**RECORDS FOR THE EXERCISE**
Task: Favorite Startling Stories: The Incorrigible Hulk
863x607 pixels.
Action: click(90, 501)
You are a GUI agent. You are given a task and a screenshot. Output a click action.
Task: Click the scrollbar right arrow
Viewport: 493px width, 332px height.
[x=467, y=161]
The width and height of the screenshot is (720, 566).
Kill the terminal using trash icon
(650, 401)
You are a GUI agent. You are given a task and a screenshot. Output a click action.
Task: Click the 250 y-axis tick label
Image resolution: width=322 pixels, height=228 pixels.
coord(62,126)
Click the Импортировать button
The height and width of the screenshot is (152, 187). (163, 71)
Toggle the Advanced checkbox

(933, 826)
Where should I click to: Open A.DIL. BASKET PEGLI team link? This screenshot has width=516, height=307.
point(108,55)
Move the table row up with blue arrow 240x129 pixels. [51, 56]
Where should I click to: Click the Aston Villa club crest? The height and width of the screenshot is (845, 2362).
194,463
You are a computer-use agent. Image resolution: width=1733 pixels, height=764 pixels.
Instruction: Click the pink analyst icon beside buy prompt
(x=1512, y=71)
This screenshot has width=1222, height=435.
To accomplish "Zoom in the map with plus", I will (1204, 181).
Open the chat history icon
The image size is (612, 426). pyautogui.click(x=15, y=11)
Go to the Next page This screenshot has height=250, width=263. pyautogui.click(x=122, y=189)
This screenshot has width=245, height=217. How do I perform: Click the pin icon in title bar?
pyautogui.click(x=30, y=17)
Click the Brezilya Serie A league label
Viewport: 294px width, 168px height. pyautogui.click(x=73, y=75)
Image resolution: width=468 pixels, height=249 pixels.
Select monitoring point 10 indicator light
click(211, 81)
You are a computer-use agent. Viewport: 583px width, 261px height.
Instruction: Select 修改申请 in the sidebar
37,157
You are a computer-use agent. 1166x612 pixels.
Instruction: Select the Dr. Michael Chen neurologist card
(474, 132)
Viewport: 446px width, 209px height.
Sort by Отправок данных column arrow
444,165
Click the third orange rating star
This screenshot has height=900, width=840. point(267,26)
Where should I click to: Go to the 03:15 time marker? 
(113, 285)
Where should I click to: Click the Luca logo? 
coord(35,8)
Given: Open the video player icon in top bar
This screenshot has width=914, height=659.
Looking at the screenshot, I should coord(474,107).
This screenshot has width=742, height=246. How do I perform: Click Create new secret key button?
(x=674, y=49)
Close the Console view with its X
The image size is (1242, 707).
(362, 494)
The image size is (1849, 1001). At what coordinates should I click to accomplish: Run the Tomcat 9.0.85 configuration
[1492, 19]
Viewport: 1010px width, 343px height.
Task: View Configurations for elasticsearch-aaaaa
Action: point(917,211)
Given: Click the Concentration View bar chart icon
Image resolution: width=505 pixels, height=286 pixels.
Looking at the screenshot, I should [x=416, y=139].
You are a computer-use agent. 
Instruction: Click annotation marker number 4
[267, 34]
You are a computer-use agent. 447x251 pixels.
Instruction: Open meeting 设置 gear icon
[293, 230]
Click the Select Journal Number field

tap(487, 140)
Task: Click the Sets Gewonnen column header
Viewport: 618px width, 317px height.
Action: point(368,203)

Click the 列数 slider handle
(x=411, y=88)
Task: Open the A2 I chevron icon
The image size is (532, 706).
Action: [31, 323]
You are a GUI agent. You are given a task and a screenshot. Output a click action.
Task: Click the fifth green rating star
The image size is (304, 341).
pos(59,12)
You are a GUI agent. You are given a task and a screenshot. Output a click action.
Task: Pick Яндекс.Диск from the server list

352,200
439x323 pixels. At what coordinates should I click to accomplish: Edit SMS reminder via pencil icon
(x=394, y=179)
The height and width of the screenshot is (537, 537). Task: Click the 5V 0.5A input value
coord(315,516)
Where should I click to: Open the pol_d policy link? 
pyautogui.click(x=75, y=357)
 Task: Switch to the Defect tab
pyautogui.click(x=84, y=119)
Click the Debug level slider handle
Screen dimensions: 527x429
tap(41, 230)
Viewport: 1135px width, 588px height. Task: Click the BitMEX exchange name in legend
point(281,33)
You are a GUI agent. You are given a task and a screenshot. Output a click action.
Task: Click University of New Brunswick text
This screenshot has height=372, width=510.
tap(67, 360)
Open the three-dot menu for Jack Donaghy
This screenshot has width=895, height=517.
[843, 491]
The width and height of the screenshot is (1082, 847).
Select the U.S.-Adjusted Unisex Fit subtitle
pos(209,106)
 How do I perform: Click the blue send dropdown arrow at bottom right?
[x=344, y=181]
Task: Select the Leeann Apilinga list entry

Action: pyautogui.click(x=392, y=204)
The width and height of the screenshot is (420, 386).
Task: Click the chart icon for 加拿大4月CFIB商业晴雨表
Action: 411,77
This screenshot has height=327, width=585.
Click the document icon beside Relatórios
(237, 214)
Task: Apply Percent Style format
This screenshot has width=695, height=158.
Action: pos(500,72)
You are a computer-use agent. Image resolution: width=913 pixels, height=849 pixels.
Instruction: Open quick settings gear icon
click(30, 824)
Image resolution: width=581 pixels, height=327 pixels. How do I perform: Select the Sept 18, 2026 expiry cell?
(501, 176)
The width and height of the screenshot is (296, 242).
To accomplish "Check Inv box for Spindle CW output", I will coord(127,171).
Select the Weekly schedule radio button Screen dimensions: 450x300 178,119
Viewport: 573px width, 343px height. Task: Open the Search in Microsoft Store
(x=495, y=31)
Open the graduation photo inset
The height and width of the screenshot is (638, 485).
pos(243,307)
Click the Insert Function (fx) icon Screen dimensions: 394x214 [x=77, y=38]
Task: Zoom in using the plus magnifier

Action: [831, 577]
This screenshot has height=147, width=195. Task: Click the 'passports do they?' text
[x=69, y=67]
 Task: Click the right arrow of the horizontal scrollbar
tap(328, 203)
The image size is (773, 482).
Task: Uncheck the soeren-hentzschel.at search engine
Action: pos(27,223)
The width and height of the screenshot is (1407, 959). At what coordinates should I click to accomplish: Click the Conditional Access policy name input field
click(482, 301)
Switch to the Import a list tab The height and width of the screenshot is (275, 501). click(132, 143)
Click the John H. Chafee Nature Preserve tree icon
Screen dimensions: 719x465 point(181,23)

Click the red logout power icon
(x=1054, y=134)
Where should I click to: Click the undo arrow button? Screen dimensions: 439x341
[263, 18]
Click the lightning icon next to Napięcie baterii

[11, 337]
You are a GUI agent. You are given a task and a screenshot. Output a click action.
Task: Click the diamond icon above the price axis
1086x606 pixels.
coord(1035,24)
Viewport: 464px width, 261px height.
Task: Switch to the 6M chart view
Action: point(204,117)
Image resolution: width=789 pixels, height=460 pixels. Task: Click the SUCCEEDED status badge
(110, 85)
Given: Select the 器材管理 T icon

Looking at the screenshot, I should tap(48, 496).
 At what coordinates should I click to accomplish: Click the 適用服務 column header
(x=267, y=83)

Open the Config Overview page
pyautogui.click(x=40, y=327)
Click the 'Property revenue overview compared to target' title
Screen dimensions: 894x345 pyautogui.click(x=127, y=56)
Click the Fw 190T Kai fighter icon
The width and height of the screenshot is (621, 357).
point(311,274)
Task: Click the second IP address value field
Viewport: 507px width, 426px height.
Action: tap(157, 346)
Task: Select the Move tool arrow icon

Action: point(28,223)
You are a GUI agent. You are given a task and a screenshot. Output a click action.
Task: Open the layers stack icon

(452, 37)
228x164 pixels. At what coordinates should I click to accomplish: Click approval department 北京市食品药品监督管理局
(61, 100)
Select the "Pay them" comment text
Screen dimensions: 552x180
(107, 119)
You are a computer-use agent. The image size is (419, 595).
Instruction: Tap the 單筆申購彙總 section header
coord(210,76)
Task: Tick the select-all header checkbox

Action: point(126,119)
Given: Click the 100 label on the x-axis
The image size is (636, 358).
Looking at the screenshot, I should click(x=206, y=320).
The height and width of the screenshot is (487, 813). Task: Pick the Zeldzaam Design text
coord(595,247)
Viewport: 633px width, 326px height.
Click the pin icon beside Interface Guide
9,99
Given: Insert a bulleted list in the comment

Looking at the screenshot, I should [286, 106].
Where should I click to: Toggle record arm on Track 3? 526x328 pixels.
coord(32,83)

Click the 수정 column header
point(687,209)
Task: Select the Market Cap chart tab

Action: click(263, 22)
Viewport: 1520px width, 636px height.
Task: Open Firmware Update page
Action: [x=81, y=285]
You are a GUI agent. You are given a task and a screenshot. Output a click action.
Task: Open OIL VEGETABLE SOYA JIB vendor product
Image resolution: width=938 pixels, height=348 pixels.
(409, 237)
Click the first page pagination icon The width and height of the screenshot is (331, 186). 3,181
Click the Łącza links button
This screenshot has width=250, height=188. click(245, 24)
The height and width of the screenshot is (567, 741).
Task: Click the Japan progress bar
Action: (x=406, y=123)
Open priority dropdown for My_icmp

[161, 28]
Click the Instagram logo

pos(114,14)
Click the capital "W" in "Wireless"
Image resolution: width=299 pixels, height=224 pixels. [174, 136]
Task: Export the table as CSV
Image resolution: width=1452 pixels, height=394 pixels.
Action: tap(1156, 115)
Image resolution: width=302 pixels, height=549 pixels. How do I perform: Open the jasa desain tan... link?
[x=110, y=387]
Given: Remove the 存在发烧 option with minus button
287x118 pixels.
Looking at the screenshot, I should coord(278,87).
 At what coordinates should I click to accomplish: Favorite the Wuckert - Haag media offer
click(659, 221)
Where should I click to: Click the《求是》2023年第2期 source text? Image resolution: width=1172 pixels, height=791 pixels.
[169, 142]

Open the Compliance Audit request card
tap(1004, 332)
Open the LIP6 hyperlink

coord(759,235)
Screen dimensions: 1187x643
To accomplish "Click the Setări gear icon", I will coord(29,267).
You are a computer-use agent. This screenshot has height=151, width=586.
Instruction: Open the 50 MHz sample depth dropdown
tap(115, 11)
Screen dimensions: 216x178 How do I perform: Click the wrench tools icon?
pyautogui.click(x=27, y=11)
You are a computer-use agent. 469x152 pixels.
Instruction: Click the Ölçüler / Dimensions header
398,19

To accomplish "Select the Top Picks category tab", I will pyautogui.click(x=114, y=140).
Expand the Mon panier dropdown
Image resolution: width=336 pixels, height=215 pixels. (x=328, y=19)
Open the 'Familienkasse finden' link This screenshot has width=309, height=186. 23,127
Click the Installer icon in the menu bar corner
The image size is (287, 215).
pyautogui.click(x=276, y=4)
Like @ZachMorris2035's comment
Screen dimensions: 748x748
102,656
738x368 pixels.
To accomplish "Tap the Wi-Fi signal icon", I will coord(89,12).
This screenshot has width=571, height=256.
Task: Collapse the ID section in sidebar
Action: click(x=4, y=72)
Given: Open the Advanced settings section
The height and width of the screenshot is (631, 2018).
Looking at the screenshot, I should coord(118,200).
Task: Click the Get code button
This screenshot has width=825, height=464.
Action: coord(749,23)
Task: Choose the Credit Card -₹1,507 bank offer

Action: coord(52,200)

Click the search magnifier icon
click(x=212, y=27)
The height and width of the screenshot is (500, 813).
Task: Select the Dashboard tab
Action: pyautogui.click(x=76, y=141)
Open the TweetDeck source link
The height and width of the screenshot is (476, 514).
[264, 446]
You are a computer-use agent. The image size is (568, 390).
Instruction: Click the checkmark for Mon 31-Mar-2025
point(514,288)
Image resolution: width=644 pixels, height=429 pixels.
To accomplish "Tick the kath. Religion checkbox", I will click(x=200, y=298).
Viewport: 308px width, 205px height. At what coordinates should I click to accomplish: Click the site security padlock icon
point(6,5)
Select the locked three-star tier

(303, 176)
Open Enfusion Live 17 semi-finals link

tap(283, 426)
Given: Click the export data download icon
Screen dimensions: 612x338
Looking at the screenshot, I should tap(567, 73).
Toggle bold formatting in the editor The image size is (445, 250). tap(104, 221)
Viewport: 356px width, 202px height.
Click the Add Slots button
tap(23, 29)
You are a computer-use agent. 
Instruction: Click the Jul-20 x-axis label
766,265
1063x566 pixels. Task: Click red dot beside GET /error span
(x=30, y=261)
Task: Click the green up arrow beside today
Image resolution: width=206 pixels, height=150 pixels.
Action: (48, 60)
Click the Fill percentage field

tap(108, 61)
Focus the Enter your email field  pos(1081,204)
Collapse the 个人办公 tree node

**EXERCISE DETAILS**
Of all the entries above, repeat only the lines from the line that has "Click the Instagram logo" to the line that has "Screen dimensions: 1187x643", both lines included, exactly.

**ANSWER TO THIS PROBLEM**
Click the Instagram logo

pos(114,14)
Click the capital "W" in "Wireless"
Image resolution: width=299 pixels, height=224 pixels. [174, 136]
Task: Export the table as CSV
Image resolution: width=1452 pixels, height=394 pixels.
Action: tap(1156, 115)
Image resolution: width=302 pixels, height=549 pixels. How do I perform: Open the jasa desain tan... link?
[x=110, y=387]
Given: Remove the 存在发烧 option with minus button
287x118 pixels.
Looking at the screenshot, I should coord(278,87).
 At what coordinates should I click to accomplish: Favorite the Wuckert - Haag media offer
click(659, 221)
Where should I click to: Click the《求是》2023年第2期 source text? Image resolution: width=1172 pixels, height=791 pixels.
[169, 142]

Open the Compliance Audit request card
tap(1004, 332)
Open the LIP6 hyperlink

coord(759,235)
Screen dimensions: 1187x643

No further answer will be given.